Es gibt in Spanien die Hauptstad Madrid und eine Autonome Gemeinschaft Madrid. Letztere umfasst die Provinz Madrid. Die Hauptstadt ist dabei das Schwergewicht der Gemeinschaft und zusätzlich gehören die umliegenden Vororte dazu. Interessant, dass es für dieses Gebiet also eine Doppelstruktur gibt: Einen Oberbürgermeister / in mit der Stadtverwaltung und dann noch einmal ein Präsident / in der autonomen Gemeinschaft mit seinem Verwaltungsapparat. Man könnte also von kostspieligen Doppelstrukturen sprechen.

Wenn die jeweiligen Regenten wenigstens harmonieren würden. Sowohl Stadt wie auch autonome Gemeinschaft werden von der konservativen Partido Popular (PP) mit absoluter Mehrheit regiert. Trotzdem herrscht in Madrid zwischen den Verantwortlichen der jeweiligen Regierungen ein Hauen und Stechen, das inzwischen einen neuen Höhepunkt erreicht hat. Oberbürgermeisterin von Madrid ist Ana Botella, die Ehefrau des ehemaligen Ministerpräsidenten José Maria Aznar. Sie wurde Oberbürgermeisterin, weil ihr Vorgänger Alberto Ruiz-Gallardón Ende 2011 zum spanischen Justizminister ernannt wurde. Bereits ihr Vorgänger hatte sich mit seiner Parteigenossin und Präsidentin der autonomen Gemeinschaft, Esperanza Aguirre heftig gestritten. Ein Streit, der zu einigen Skandalen geführt hatte. Esperanza Aguirre ist inzwischen aus undurchsichtigen Gründen zurückgetreten, an ihrer Stelle wurde ihr Stellvertreter Ignacio González Präsident. Was der Aguirre-Kamarilla nicht passte: Die Oberbürgermeisterin hatte energisch Neuwahlen verlangt!

Dieser Tage hat es demzufolge wieder geknallt.
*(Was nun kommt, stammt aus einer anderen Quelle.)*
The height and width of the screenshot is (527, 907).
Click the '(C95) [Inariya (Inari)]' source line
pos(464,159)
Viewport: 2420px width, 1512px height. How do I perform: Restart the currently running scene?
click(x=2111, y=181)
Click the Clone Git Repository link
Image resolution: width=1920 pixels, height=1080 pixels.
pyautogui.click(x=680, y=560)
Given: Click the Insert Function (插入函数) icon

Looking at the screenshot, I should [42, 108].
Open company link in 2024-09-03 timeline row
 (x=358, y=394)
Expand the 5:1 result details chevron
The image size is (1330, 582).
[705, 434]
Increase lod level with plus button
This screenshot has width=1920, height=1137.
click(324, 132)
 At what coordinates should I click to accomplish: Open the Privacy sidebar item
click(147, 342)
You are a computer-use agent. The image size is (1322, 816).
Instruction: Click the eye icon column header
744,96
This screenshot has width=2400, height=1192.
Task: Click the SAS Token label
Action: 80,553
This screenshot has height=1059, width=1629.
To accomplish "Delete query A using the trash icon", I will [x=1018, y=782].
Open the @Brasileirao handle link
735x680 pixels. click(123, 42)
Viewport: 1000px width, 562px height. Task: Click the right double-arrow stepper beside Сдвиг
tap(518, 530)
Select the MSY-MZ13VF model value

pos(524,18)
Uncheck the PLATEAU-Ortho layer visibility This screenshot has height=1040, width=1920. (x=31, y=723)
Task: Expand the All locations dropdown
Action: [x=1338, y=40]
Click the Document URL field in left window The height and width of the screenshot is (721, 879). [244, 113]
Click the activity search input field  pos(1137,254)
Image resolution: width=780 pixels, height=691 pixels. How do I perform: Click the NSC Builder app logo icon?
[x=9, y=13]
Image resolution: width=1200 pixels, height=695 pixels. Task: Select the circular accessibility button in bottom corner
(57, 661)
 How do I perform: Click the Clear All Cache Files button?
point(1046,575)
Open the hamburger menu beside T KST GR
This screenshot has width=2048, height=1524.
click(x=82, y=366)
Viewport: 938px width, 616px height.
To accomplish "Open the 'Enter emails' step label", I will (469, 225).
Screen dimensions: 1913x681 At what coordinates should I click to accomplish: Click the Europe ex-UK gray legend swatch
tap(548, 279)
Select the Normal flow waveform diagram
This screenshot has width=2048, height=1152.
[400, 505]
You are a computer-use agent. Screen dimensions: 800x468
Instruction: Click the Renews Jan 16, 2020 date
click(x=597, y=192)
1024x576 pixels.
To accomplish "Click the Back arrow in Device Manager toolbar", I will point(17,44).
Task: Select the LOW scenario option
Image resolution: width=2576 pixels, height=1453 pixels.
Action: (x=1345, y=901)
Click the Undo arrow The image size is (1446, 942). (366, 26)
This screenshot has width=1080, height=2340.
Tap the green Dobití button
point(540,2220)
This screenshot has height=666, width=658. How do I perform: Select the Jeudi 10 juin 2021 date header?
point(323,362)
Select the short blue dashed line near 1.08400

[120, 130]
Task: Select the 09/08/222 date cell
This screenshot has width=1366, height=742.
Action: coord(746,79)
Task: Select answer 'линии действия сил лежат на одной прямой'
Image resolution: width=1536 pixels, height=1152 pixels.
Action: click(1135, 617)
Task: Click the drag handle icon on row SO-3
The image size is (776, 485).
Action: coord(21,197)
Anlässlich Halloween kam es bei einer Veranstaltung in einem Gebäude der Stadt zu einer Massenpanik, bei der 3 Mädchen zu Tode kamen. Die Halle war völlig überfüllt und für solche Veranstaltungen nicht geeignet. Die erste Reaktion der Oberbürgermeisterin und der Stadtverwaltung war, die Schuld bei anderen zu suchen. Die autonome Gemeinschaft verlangte darauf eine Untersuchung des Unglücks. Im Hintergrund vermutete man die ehemalige Präsidentin Aguirre (auch als “Lideresa” (Führerin) bezeichnet), die mit Inbrunst ein Opfer verlangte: Egal welchen, Hauptsache man findet einen Schuldigen. Der könnte dann auch die Oberbürgermeisterin sein. Man sagt Aguirre jetzt Aspirationen auf den Posten der OB nach. Die rächte sich jetzt: In Madrid sollte ein Krankenhaus privatisiert werden. Die Federführung dabei hatte die autonome Gemeinschaft. Ana Botella besuchte jetzt die Belegschaft des Krankenhauses und unterschrieb zum Entsetzen ihrer Gegner in der Parallel-Behörde ein Protestschreiben gegen die Regierung der autonomen Gemeinschaft, in dem die Rücknahme der Privatisierung gefordert wurde.

Es sind persönliche Empfindlichkeiten und Machtspiele von Seilschaften, die innerhalb einer mit absoluter Mehrheit regierenden Partei dem staunenden Bürger und Bürgerin vor Augen führen, dass die eigentlichen Probleme, die die Stadt und Spanien haben, scheinbar nicht besonders wichtig sind. Ein Journalist hat dafür folgende Schlussfolgerung:”Das Ego und die Interessen eines Politikers können groß sein. Aber auch die wichtigen Leute sollten nur an das Interesse der Bürger denken. Diejenigen, die sich in dem Bruderkampf der PP prügeln, sollten gut daran tun, sich daran zu erinnern.”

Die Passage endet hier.